According to VanDerMolen, the subject accident was the only accident that day on Route 17M, which he described as a "heavy traffic commuter road." He did not come to a conclusion as to what caused the Chavez vehicle to leave the roadway, although his opinion was that excessive speed did not appear to be a factor.
Terrance Mullen, a veteran State Police officer in charge of the collision reconstruction unit was also called to the scene. Mullen, who took most of the photographs, stated that the eastbound lane had "a sheet of ice from the shoulder running into the travel lane about three feet." Mullen supervised the investigation, which was primarily conducted by officer Victor Pirtle and which resulted in a four-page "Collision Reconstruction Findings Report" (Exhibit 14). Pirtle testified, and wrote, that Chavez's vehicle came into contact with the ice on the pavement, the vehicle failed to negotiate the curve and drove into the snow off the shoulder making a track in the snow 109.5 feet long, reentered the road, contacted ice, spun out of control and was facing west when it was struck by the bus. He testified that he could not say what caused the vehicle to initially leave the roadway and a number of items on his report, including "Conclusions/Findings" were left blank (Ex. 14, p 3).
Pirtle's report included a diagram of the accident scene, depicting the area of impact, the points where the vehicles came to rest, the ice on the roadway and the tire track through the snow (id., p 4). Not depicted is the area where the van left the travel lane, a location that would seem to be off of the top of the area (to the west) shown on the diagram. Pirtle testified that "for some reason he failed to negotiate the curve and left the roadway," but he did not know how far to the west of the area shown on his diagram that was.
Pirtle testified that he had been working out of the Monroe barracks for ten years and that there had been accidents in that area in the past, although there was no proof produced at this trial with respect to any other accident at the subject location.
Pirtle stated that it seemed like the ice in the travel lane, which was not smooth but irregular, had resulted from snow melting across the lane and freezing. It was apparent to him that the condition had existed "for some time." He did not feel that speed was a factor - there were no skid marks or anything indicating that the van was out of control prior to entering the snow - and could only conclude that the van came into the curve but failed to negotiate it. Although he did not know why, he observed that the road was very slippery and that may have been part of the reason decedent's vehicle initially left the road.

* _Given instruction 1_: Decide whether each statement agrees with the accident testimony, answering yes or no and quoting the deciding words: (a) Mullen took most of the photographs at the scene; (b) Pirtle's diagram shows the area where the van left the travel lane; (c) the track the vehicle made in the snow was 109.5 feet long.
* _Given instruction 2_: According to the accident testimony, how long had Pirtle been working out of the Monroe barracks?
* _Given instruction 3_: Return the passage of the accident testimony starting at "Pirtle testified that he" and ending at "left the road.".

* _Information provided_:
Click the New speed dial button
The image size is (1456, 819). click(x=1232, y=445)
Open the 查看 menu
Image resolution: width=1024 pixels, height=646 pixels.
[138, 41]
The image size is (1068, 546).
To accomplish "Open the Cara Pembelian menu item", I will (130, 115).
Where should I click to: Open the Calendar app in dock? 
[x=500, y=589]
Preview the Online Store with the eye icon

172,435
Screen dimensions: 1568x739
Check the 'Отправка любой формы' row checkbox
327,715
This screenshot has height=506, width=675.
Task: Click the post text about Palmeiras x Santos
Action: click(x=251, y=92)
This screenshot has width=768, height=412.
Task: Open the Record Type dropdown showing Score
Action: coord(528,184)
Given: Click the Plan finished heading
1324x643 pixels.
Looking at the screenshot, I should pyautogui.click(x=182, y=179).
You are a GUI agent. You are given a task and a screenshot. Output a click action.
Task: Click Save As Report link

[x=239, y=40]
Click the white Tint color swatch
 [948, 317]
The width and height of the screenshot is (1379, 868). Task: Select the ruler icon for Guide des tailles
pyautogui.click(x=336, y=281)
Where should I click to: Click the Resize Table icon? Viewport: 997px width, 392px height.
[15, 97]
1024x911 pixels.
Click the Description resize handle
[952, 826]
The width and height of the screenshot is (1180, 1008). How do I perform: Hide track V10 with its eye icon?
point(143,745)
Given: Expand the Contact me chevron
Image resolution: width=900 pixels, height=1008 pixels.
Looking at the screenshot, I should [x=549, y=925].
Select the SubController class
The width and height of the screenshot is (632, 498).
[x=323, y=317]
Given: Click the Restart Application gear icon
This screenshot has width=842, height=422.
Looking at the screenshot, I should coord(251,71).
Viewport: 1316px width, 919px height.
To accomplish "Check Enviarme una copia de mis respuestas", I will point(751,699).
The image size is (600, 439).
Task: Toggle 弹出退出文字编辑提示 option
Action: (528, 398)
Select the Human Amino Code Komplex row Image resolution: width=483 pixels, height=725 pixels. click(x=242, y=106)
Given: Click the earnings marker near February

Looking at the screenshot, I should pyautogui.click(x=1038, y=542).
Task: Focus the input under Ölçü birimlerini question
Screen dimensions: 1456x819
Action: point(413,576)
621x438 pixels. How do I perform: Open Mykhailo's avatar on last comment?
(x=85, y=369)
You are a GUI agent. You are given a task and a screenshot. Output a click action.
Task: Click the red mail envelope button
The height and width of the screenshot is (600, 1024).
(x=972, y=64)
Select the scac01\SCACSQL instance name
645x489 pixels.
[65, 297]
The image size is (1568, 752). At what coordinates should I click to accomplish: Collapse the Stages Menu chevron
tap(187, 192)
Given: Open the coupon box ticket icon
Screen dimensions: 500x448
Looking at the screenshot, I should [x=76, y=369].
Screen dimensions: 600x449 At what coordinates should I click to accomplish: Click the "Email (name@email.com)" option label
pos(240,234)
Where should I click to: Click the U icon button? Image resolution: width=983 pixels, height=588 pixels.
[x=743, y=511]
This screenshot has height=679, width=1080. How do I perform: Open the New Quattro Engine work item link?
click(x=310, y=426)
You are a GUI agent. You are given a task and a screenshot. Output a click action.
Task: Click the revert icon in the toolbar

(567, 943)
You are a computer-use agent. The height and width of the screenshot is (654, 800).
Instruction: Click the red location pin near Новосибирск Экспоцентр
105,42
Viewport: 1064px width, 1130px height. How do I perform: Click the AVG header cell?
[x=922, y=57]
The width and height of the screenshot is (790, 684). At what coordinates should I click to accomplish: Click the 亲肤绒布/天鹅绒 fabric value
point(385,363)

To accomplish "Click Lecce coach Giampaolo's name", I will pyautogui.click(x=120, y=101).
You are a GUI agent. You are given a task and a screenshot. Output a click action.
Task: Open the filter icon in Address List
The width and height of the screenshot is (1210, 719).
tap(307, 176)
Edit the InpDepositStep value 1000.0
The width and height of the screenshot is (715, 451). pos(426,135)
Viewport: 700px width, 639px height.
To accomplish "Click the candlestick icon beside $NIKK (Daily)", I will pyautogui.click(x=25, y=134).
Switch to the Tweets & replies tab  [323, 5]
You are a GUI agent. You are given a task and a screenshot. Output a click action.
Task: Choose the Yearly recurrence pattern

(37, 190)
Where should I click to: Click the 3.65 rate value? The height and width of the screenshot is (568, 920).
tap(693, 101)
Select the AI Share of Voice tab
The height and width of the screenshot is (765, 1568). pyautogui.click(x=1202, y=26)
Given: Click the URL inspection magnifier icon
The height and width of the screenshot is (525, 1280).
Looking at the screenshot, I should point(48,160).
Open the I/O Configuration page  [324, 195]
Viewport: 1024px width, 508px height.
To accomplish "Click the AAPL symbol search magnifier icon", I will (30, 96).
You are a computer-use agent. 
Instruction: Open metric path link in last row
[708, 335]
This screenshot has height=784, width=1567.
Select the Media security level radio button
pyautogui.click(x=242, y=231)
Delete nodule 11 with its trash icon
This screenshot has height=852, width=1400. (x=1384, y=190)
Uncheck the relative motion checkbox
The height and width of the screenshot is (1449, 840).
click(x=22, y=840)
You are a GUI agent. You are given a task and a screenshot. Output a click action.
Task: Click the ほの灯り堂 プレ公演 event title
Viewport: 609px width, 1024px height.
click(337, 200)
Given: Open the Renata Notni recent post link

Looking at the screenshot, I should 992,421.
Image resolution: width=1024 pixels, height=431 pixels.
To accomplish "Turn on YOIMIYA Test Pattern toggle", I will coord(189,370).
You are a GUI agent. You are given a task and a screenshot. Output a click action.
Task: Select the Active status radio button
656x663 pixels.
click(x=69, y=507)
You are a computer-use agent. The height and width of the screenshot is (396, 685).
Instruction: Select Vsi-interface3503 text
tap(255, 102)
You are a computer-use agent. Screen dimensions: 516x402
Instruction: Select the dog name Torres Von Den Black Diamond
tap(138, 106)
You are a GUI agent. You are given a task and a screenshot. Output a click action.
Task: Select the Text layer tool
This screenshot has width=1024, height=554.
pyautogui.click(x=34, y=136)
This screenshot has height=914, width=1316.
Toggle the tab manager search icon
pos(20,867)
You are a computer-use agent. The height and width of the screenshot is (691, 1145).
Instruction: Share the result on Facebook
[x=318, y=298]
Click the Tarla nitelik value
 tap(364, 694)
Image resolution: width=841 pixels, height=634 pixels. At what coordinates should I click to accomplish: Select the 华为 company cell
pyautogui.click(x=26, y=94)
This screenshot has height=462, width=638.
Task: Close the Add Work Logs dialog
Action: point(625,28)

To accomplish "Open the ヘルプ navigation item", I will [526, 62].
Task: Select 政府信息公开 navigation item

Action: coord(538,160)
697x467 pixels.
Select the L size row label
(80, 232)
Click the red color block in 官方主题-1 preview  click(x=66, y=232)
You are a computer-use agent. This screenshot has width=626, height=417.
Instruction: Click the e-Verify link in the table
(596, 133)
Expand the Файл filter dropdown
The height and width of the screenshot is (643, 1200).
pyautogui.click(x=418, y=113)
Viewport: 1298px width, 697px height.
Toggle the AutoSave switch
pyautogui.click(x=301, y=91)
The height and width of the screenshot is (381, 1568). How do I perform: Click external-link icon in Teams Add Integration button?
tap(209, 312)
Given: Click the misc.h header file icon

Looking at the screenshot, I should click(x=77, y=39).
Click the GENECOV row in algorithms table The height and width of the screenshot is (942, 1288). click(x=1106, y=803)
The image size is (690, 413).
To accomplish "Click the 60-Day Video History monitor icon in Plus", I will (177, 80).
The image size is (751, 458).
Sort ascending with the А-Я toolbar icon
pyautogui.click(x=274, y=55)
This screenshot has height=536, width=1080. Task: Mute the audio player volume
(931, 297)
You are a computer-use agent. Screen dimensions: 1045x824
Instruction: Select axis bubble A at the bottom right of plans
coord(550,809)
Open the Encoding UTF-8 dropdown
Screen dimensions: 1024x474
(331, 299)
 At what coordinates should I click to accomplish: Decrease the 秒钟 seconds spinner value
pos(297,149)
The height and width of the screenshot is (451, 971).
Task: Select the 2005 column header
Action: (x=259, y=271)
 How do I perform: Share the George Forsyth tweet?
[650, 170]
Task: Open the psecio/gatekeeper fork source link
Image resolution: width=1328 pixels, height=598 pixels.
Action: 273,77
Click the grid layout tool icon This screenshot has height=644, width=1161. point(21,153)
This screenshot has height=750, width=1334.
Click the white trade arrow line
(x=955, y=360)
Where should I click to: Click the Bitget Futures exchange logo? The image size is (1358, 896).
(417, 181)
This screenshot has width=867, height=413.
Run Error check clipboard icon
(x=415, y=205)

* _Written answer 1_:
(a) Yes: "Mullen, who took most of the photographs"
(b) No: "Not depicted is the area where the van left the travel lane"
(c) Yes: "making a track in the snow 109.5 feet long"

* _Written answer 2_: Ten years.

* _Written answer 3_:
Pirtle testified that he had been working out of the Monroe barracks for ten years and that there had been accidents in that area in the past, although there was no proof produced at this trial with respect to any other accident at the subject location.
Pirtle stated that it seemed like the ice in the travel lane, which was not smooth but irregular, had resulted from snow melting across the lane and freezing. It was apparent to him that the condition had existed "for some time." He did not feel that speed was a factor - there were no skid marks or anything indicating that the van was out of control prior to entering the snow - and could only conclude that the van came into the curve but failed to negotiate it. Although he did not know why, he observed that the road was very slippery and that may have been part of the reason decedent's vehicle initially left the road.